__EXERCISE__
Write out the data below verbatim, starting at its first line and ending with the line that contains "The width and height of the screenshot is (600, 450).".

───── INPUT MATERIAL

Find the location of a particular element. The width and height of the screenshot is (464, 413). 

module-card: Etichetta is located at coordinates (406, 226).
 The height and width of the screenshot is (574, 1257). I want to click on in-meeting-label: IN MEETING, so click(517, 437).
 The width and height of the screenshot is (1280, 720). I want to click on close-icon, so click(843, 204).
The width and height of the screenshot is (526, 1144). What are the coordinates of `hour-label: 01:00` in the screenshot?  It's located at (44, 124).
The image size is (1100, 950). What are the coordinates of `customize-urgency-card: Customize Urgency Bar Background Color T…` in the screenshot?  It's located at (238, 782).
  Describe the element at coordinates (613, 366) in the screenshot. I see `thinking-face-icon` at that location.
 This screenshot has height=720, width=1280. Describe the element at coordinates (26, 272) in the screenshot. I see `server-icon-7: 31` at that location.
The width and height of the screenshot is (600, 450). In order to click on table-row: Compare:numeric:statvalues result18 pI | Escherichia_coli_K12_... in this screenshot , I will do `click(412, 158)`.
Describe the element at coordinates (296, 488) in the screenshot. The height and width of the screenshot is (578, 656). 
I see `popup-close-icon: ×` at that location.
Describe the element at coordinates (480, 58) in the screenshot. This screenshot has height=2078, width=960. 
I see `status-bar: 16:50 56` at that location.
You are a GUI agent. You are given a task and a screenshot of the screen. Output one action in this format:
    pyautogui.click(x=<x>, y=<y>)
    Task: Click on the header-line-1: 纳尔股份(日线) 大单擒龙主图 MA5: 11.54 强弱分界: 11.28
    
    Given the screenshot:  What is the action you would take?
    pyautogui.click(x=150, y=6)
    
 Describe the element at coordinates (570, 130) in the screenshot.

──────────

__ANSWER SPACE__
Find the location of a particular element. The width and height of the screenshot is (464, 413). 

module-card: Etichetta is located at coordinates (406, 226).
 The height and width of the screenshot is (574, 1257). I want to click on in-meeting-label: IN MEETING, so click(517, 437).
 The width and height of the screenshot is (1280, 720). I want to click on close-icon, so click(843, 204).
The width and height of the screenshot is (526, 1144). What are the coordinates of `hour-label: 01:00` in the screenshot?  It's located at (44, 124).
The image size is (1100, 950). What are the coordinates of `customize-urgency-card: Customize Urgency Bar Background Color T…` in the screenshot?  It's located at (238, 782).
  Describe the element at coordinates (613, 366) in the screenshot. I see `thinking-face-icon` at that location.
 This screenshot has height=720, width=1280. Describe the element at coordinates (26, 272) in the screenshot. I see `server-icon-7: 31` at that location.
The width and height of the screenshot is (600, 450). In order to click on table-row: Compare:numeric:statvalues result18 pI | Escherichia_coli_K12_... in this screenshot , I will do `click(412, 158)`.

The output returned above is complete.